▼

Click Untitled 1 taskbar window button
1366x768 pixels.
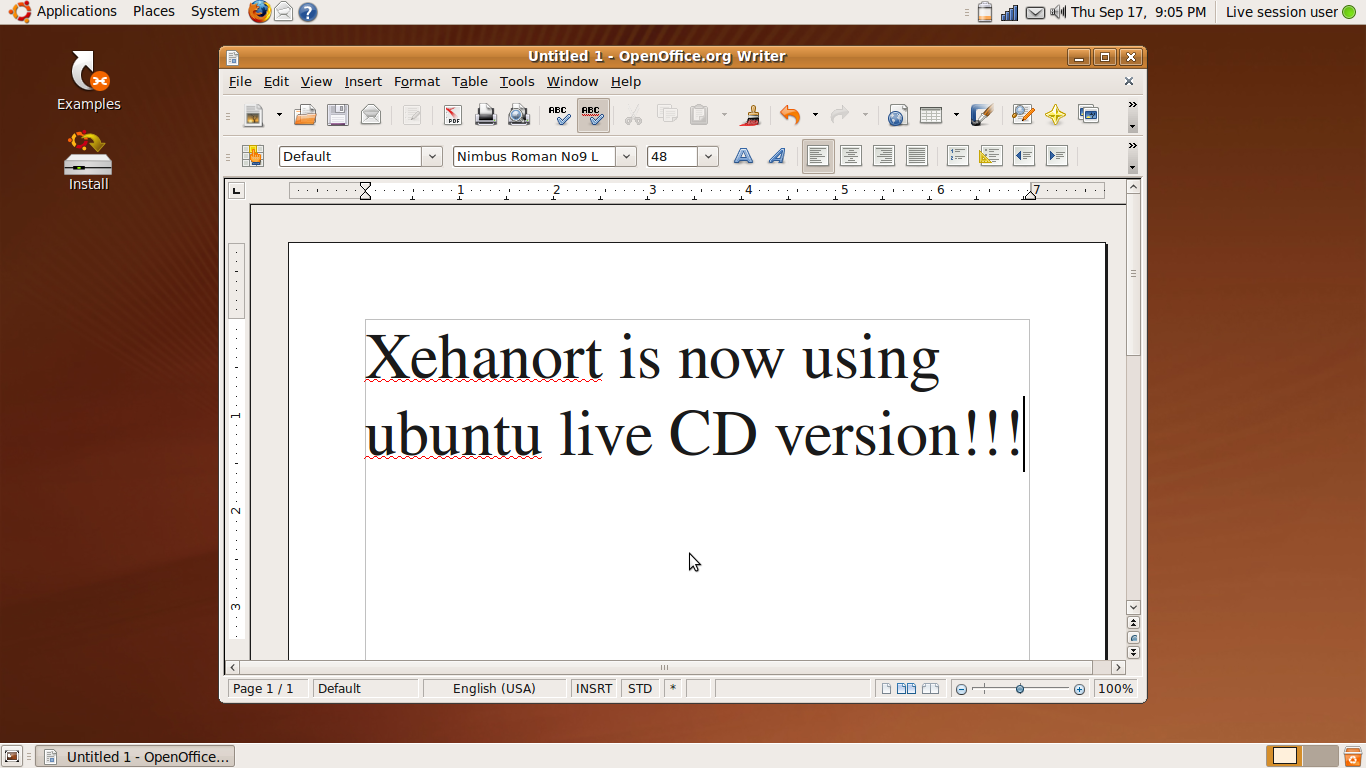pos(136,757)
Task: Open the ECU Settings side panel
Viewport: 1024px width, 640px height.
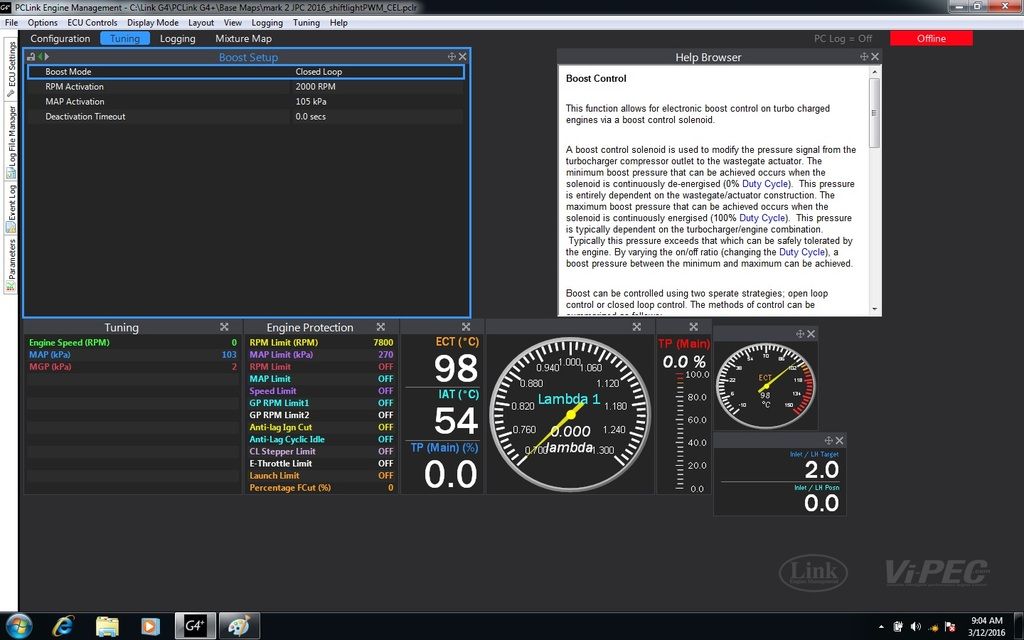Action: (12, 70)
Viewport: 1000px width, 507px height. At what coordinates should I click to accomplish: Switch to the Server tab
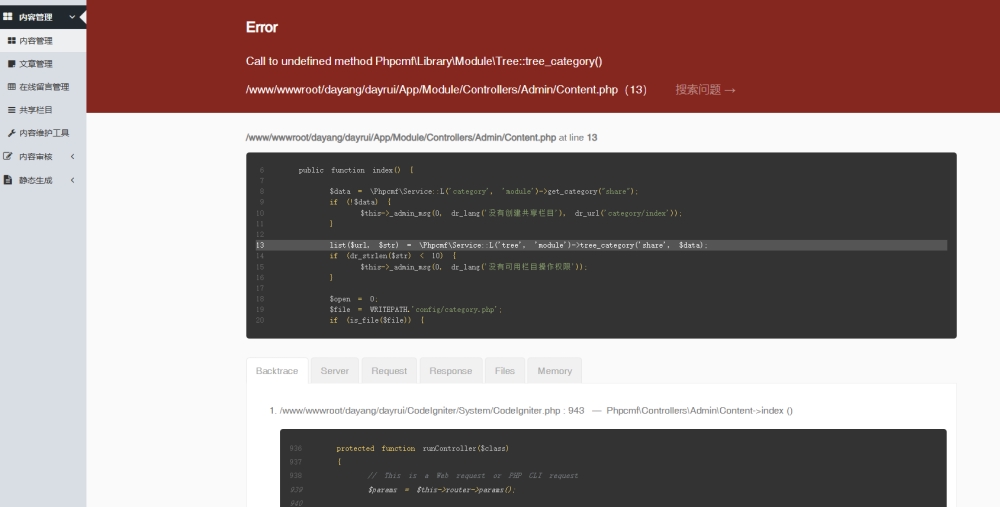click(x=334, y=371)
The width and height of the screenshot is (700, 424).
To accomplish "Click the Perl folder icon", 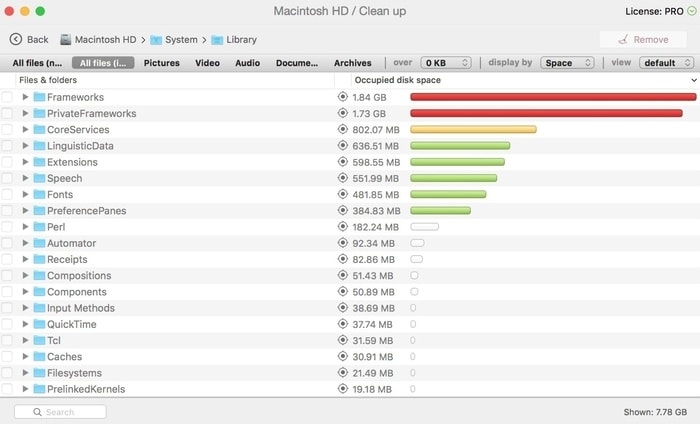I will (39, 227).
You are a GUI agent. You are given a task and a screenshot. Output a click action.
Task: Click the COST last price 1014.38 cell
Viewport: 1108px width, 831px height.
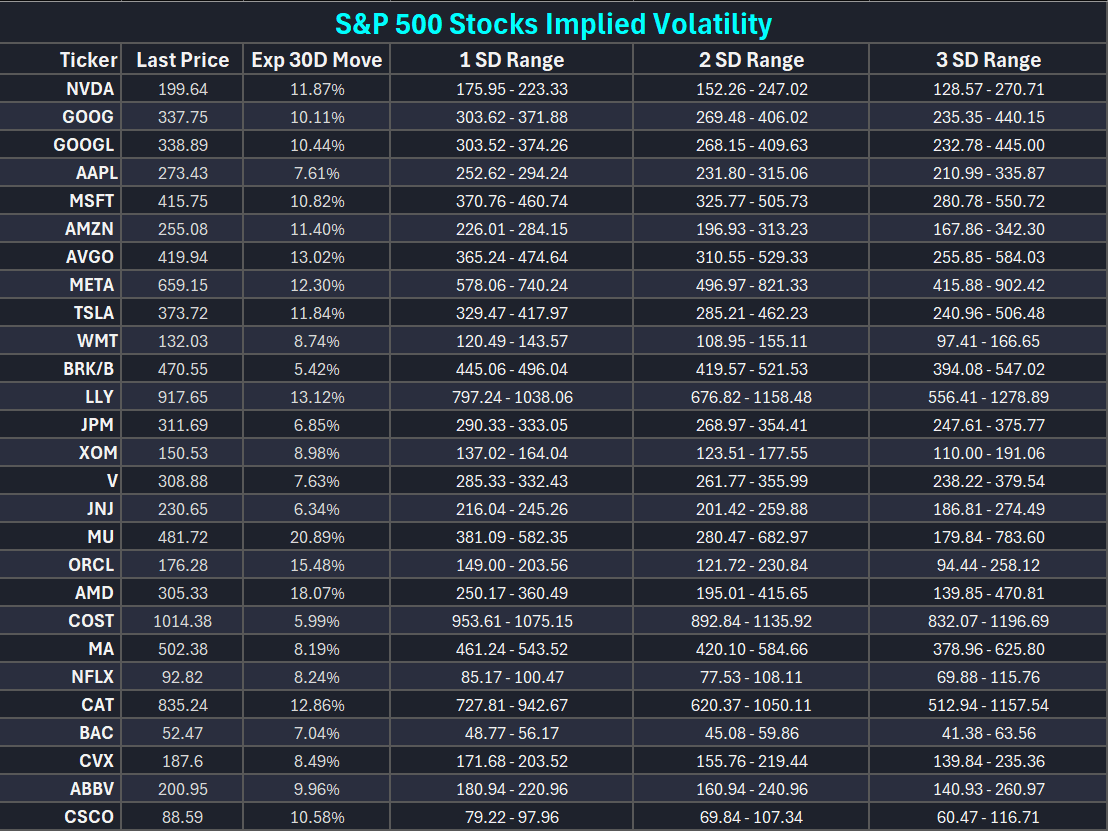point(183,621)
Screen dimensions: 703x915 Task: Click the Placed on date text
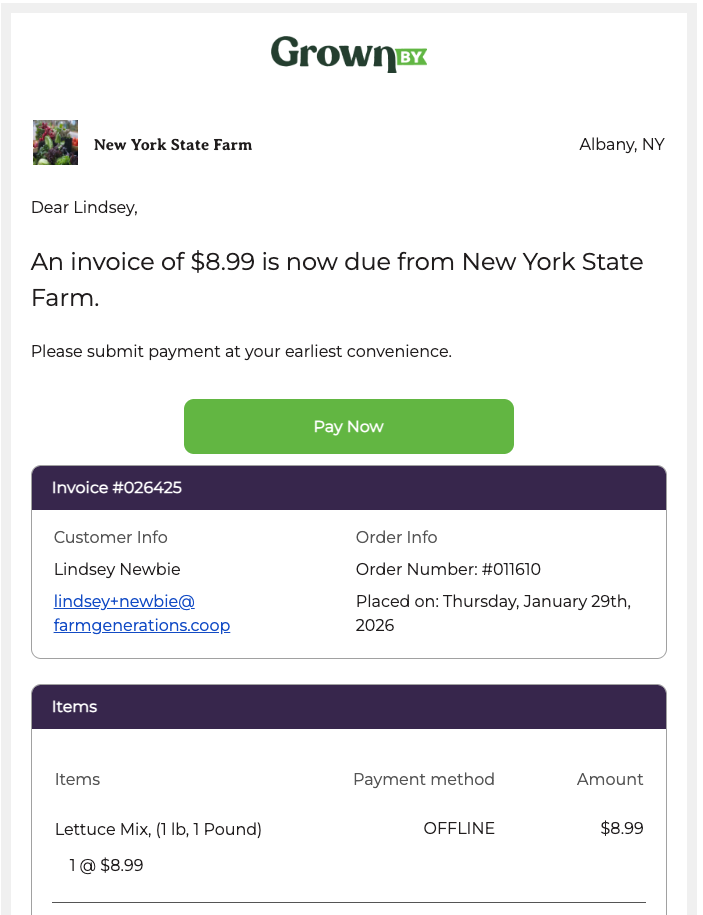coord(492,613)
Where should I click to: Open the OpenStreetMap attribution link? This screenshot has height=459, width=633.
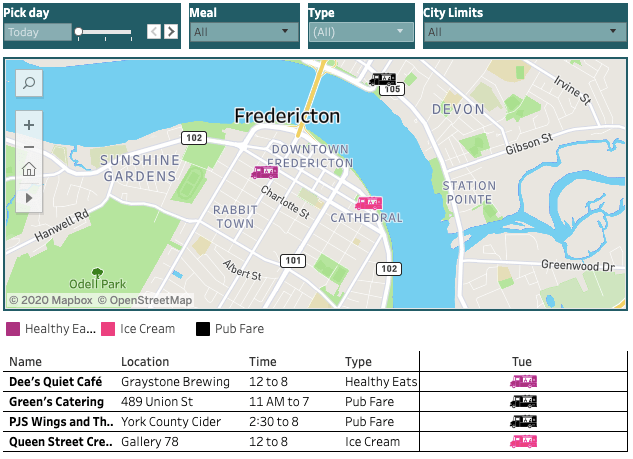point(150,300)
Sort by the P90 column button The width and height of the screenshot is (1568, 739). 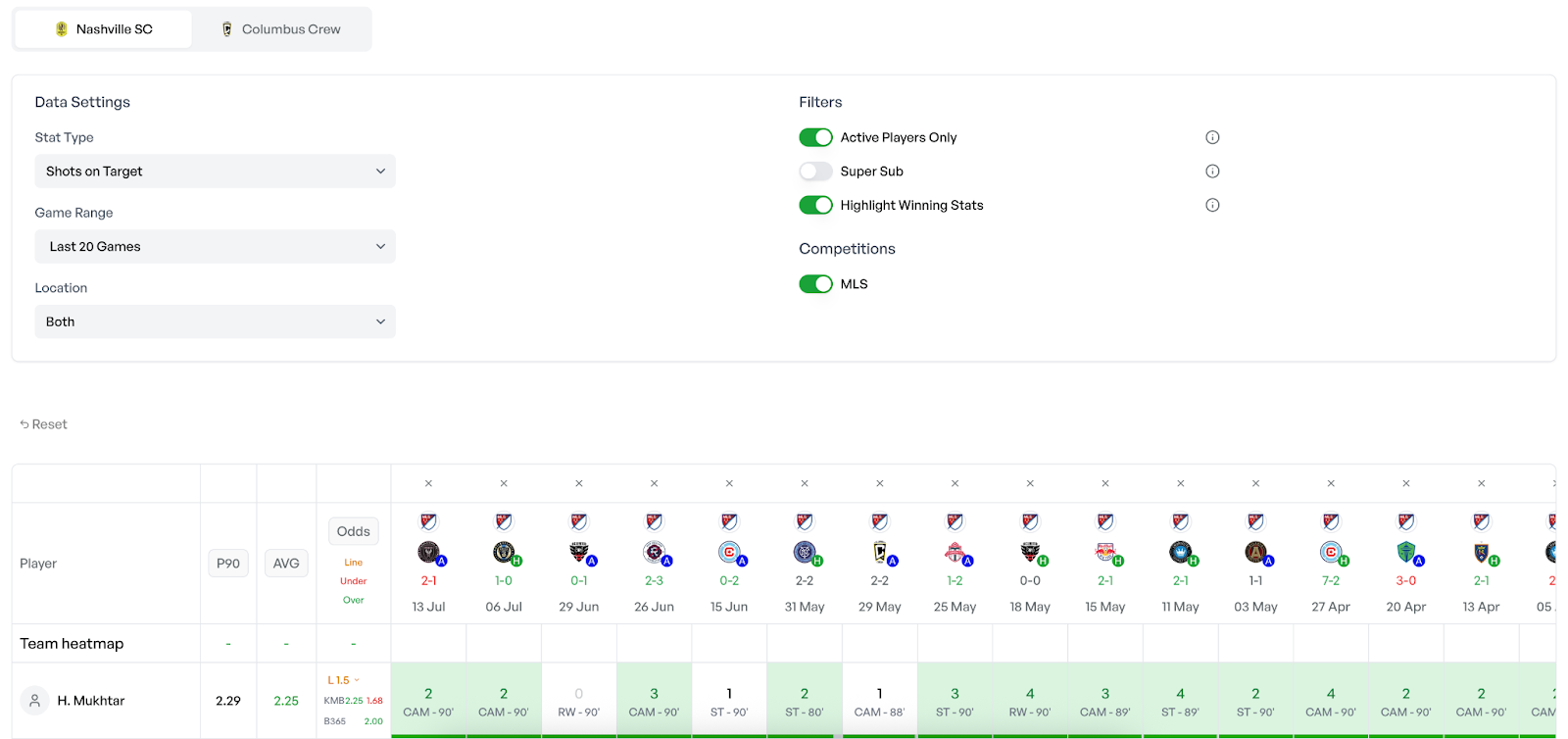[x=228, y=564]
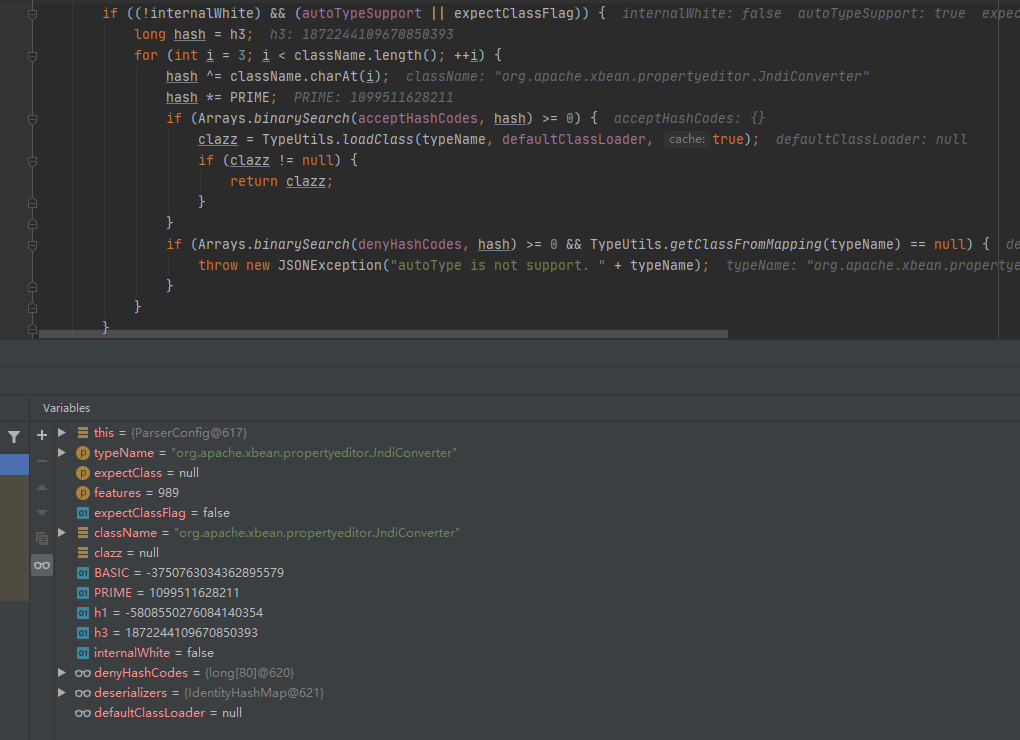1020x740 pixels.
Task: Click the move watch down arrow
Action: 42,513
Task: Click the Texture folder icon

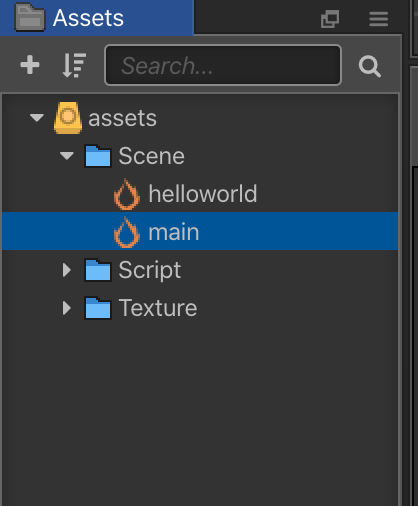Action: pos(98,308)
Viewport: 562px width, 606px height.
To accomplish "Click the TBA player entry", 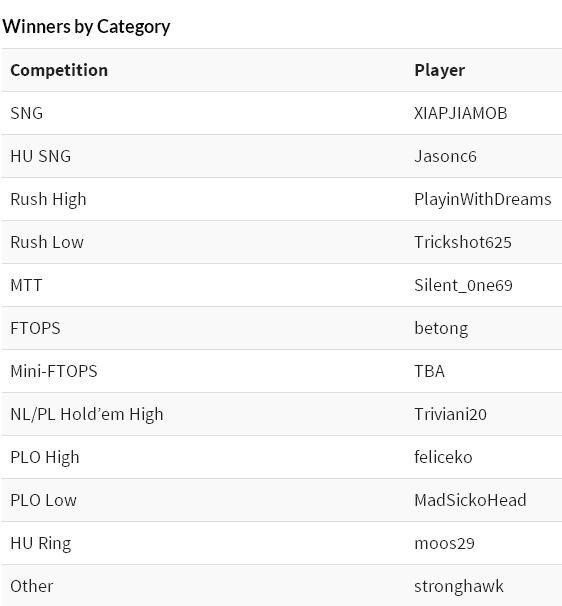I will click(x=429, y=371).
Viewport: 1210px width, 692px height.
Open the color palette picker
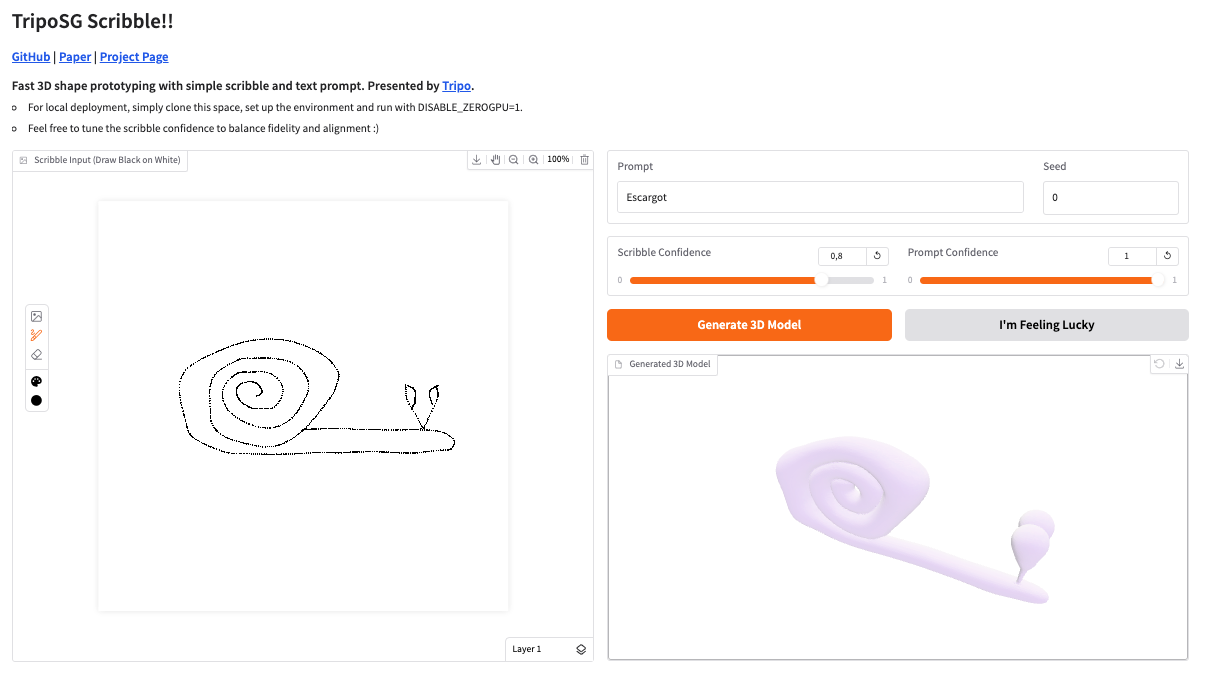click(x=37, y=381)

▲

Work to be completed: Everything from the first line of the records through the line containing "The width and height of the screenshot is (700, 424)." should be reproduced exactly, apart from the pictures.

The completed task:
Click Untitled 1 taskbar window button
1366x768 pixels.
pos(136,757)
Task: Open the ECU Settings side panel
Viewport: 1024px width, 640px height.
Action: (12, 70)
Viewport: 1000px width, 507px height. At what coordinates should I click to accomplish: Switch to the Server tab
click(x=334, y=371)
The width and height of the screenshot is (700, 424).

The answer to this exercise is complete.